A beauty therapy business which specialises in tanning admits the way it sacked a young worker was wrong. Photo / 123RF
A young beauty therapist “callously dismissed” from her new job after sharing her worries with her manager took her fight to court and won.
The Employment Relations Authority found the impact of the job loss on Laura Smith had been significant, and it had taken several months before she regained a sense of self-belief.
“The decision to dismiss, in context, was a disproportionate response to Ms Smith reaching out for assistance and support,” ERA member David Beck said, in awarding compensation of $12,000 and just over $6000 in lost wages.
The company, Sun Kissed Tan, has admitted to Open Justice it was wrong, and hoped to become a better employer as a result.
Smith had been training for a New Zealand Certificate in Beauty Therapy when she answered an advertisement in October 2020 from a new salon wanting experienced beauticians.
She was taken on as a beauty therapist for Sun Kissed Tan in the firm’s newly opened Nelson salon from December 7 that year, then dismissed a few weeks later on January 20.
The ERA concluded that the business discovered Smith was possibly suffering anxiety, triggered by the challenges of a new role, and moved to dismiss her.
Smith told the ERA that she made it clear in an interview with the company’s managing director and shareholder Matthew Docherty, that she had no history of working in a beauty salon, because she was still training.
But Docherty said she seemed like the “right fit” and offered what was described as “permanent full-time” work Tuesday to Saturday with “around 37 hours per week” set by a roster.
The job came with an hourly rate of $20 with a weekly 20 per cent commission if she met a specified target.
Smith was asked to go to Christchurch to do a “skills evaluation” test before being presented with an employment agreement.
She was concerned that the hours of work were not consistent with how Docherty portrayed the job as full-time.
She eventually signed the contract, but without getting legal advice.
The salon opened later than when she had been contracted to start work, so she was instead engaged in cleaning and preparation work.
From then on, Smith had several changes to her rostered hours – sometimes at short notice, as salon customer needs fluctuated. It resulted in reduced pay and financial hardship.
In the lead-up to her dismissal, witnesses for the company described Smith as “struggling to establish a positive relationship with the Nelson salon manager”, with whom she had an increasingly tense relationship, compounded by the roster issues which left her feeling “constantly anxious”.
Matters came to a head when Smith took two days’ sick leave, and went to her doctor who provided a one-month medical certificate.
Shortly after a discussion with her about the GP’s advice, the salon manager phoned the area manager, who indicated she would speak to Smith, as she was worried about her working in a distressed state.
Smith went to work on January 20, hopeful there would be change but at 3pm that day she was called to a meeting with her manager and told she had no future at Sun Kissed Tan [SKT].

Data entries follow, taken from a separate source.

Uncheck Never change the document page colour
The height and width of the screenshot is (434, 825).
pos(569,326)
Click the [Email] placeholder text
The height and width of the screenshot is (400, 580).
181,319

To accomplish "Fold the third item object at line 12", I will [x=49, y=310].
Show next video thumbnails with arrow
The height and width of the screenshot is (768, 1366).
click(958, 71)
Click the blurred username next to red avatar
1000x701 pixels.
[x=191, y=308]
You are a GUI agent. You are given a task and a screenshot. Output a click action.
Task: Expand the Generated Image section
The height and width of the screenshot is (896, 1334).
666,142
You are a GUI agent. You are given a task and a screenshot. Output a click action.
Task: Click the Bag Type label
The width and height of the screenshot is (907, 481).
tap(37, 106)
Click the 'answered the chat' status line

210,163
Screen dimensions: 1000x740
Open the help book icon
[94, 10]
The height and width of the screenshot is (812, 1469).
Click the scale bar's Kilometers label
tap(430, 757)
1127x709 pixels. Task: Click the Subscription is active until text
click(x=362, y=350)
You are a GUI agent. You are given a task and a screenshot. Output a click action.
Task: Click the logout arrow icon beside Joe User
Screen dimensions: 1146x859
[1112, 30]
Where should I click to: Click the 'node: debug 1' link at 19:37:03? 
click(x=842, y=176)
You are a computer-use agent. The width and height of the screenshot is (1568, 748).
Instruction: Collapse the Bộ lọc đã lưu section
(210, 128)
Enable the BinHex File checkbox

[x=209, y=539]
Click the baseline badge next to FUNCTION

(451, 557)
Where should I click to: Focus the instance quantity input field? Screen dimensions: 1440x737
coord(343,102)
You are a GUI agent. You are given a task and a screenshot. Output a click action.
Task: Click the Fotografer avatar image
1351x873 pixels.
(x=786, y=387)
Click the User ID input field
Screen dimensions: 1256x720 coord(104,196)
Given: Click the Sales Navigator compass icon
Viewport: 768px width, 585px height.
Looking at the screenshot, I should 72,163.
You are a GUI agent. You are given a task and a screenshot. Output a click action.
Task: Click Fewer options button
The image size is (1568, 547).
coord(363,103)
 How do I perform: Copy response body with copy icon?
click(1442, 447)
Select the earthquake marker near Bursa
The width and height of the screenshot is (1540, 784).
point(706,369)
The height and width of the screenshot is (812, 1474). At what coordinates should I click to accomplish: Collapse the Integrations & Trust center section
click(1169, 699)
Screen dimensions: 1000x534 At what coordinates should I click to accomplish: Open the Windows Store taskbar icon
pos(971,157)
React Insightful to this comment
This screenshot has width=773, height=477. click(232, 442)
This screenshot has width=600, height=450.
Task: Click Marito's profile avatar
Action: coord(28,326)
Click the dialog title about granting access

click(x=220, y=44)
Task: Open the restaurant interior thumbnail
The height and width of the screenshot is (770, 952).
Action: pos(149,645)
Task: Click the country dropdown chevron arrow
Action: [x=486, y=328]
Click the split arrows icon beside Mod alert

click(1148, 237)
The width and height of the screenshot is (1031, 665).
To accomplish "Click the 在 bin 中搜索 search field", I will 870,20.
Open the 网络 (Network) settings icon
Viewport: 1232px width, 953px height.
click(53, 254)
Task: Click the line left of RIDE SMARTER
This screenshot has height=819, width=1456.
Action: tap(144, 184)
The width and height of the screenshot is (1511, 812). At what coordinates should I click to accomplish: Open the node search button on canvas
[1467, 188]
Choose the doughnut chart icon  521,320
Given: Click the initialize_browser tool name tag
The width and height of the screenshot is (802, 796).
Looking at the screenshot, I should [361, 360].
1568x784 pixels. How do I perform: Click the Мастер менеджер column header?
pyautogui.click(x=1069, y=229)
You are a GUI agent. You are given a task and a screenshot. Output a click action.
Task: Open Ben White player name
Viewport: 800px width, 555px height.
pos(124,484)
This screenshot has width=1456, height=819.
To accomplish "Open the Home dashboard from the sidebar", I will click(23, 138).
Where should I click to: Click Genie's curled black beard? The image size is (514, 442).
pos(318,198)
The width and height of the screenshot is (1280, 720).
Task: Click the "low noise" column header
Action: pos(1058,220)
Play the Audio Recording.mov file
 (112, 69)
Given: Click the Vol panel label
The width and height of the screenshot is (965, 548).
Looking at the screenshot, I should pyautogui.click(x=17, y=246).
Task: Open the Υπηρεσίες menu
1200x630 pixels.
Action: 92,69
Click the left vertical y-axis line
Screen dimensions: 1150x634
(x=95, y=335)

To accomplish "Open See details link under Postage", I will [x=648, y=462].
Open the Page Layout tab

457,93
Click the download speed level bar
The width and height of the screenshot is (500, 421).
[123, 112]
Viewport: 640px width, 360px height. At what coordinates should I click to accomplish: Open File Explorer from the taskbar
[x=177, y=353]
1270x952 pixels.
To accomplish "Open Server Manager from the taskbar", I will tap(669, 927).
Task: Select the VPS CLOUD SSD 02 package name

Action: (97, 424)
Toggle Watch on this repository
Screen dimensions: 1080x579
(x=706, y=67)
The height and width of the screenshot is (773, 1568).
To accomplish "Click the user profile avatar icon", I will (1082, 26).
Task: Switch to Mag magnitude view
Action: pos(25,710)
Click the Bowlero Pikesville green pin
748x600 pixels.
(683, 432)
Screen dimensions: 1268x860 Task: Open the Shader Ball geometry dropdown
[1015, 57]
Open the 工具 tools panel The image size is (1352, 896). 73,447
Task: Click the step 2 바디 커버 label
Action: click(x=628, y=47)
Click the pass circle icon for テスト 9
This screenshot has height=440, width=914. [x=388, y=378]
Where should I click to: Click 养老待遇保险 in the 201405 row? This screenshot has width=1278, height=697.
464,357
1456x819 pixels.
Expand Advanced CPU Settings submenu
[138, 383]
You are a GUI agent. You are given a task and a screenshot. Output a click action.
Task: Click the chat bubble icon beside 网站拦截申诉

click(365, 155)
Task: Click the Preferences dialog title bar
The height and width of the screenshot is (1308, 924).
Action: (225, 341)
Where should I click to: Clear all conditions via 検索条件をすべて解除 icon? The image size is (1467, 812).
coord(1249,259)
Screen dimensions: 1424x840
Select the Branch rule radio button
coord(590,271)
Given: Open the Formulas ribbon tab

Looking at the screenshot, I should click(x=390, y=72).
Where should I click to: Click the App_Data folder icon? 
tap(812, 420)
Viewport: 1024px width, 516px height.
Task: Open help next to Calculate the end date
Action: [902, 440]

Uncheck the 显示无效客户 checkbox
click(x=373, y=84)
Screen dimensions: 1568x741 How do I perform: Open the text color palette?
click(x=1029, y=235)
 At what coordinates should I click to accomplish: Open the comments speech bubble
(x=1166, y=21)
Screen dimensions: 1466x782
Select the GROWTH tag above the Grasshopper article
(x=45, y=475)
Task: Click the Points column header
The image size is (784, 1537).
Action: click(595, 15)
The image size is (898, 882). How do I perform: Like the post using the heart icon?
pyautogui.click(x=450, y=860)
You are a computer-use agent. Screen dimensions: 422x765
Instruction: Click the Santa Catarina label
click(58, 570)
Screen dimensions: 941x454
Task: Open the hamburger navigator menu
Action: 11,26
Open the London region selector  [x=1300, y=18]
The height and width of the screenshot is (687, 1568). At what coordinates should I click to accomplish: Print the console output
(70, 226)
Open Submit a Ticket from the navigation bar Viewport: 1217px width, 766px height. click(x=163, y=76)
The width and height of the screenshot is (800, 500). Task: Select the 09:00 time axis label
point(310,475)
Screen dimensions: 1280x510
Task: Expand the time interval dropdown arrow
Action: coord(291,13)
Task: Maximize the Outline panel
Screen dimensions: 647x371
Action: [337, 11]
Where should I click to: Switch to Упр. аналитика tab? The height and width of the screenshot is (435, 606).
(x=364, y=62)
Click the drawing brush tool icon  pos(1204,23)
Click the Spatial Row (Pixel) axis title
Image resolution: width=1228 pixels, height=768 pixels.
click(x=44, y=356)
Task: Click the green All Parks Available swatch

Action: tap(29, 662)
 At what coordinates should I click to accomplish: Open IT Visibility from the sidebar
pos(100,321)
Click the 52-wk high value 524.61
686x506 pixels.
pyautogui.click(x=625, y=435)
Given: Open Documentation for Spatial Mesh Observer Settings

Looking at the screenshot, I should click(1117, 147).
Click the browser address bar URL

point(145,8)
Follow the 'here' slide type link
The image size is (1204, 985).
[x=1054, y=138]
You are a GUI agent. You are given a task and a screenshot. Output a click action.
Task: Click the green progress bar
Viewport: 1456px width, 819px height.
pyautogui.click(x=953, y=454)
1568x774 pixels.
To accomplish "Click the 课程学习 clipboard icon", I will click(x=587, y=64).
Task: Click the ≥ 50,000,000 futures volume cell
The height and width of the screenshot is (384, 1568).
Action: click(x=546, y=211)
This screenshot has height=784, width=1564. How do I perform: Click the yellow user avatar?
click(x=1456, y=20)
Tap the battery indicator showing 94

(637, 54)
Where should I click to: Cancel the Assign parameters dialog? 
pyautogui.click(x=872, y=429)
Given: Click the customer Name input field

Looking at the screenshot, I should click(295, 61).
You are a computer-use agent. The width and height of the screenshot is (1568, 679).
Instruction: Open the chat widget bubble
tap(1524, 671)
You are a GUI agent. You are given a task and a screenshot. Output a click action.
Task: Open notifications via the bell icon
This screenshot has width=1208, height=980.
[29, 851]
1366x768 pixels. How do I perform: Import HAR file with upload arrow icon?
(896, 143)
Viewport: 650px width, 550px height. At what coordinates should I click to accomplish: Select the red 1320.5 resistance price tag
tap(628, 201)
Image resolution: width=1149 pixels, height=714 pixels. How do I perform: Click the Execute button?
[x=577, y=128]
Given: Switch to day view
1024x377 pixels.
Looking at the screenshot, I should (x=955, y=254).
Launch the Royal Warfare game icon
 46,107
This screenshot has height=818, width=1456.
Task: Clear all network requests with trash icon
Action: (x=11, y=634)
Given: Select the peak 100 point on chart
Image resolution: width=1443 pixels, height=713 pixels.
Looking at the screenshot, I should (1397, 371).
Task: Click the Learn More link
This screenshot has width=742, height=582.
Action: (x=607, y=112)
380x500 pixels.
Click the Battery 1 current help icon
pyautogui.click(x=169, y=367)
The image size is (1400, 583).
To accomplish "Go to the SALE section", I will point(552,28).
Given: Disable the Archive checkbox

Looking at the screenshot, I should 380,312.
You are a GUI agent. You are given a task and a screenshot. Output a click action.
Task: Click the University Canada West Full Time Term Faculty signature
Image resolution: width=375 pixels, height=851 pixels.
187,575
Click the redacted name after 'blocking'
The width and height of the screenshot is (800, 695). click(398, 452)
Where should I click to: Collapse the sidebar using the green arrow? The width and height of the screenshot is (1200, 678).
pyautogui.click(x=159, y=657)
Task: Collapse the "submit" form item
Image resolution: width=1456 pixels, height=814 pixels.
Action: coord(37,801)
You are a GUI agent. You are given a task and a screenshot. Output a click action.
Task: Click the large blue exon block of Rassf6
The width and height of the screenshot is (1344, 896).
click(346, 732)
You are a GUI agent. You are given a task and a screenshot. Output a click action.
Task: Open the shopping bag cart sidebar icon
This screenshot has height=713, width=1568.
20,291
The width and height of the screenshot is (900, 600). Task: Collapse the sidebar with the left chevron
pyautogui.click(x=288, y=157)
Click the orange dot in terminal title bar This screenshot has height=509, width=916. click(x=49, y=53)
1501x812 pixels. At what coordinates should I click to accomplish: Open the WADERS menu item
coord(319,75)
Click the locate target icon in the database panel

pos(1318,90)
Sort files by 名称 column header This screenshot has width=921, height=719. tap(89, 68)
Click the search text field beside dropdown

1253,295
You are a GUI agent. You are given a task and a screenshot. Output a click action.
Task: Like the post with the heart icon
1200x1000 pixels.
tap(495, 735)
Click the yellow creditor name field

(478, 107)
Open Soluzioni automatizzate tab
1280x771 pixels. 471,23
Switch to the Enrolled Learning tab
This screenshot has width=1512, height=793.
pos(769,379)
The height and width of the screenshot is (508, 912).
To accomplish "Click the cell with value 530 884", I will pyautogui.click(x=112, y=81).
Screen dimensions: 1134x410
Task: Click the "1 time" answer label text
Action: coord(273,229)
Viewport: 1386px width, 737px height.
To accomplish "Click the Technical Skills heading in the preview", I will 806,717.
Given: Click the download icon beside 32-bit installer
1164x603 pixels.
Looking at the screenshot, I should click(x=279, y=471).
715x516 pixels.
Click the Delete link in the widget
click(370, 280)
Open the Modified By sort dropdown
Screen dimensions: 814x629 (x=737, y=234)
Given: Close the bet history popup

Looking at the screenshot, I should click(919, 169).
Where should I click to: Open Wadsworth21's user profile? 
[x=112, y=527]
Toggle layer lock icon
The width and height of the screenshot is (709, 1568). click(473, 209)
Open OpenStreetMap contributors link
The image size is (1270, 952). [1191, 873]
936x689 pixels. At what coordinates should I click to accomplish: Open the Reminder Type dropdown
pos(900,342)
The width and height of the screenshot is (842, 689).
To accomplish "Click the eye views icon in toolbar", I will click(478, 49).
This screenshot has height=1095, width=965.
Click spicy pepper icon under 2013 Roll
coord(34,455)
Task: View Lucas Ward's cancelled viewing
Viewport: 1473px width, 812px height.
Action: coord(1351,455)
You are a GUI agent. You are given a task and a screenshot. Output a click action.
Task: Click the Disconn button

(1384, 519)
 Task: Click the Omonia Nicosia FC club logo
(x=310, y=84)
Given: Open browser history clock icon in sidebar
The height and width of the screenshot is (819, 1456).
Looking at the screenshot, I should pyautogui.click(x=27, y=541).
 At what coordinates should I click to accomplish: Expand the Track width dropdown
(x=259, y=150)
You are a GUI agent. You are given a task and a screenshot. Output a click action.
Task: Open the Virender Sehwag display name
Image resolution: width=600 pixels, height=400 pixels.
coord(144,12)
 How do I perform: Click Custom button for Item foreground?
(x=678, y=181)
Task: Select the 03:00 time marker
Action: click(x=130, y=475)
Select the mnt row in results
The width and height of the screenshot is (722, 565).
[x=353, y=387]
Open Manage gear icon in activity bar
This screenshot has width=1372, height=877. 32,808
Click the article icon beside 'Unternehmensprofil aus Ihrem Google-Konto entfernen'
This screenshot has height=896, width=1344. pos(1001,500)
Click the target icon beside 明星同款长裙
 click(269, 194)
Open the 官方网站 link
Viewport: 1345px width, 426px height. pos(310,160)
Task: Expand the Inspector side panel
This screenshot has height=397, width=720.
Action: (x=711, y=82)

She was being dismissed immediately under the 90-day trial period with seven days’ pay in lieu of notice.
Smith raised a personal grievance of unjustified dismissal and unjustified disadvantage.
The ERA member said it was apparent Smith was struggling in the role, which given her inexperience was unsurprising.
He concluded that one of the predominant reasons for the dismissal was that SKT found out Smith was “potentially suffering anxiety” and they quickly moved to end her employment.
“As a fair and reasonable employer, if SKT had performance concerns about Ms Smith they should have properly put Ms Smith on notice about these concerns and advised how they could be addressed, including offering necessary and appropriate training and support,” Beck said.
“This was not done.”
He found Smith was unjustifiably dismissed.
“The manner of the dismissal was pre-determined and abrupt with no practical opportunity for Ms Smith to obtain representation, have any input into the decision or address the decision-maker (Mr Docherty).”
Docherty told Open Justice the company had always tried to align itself correctly with employment law.
“In this instance the authority has identified some areas where we got it wrong, specifically around the 90-day trial.
“We respect the authority’s findings, which will help us become a better employer moving forward.”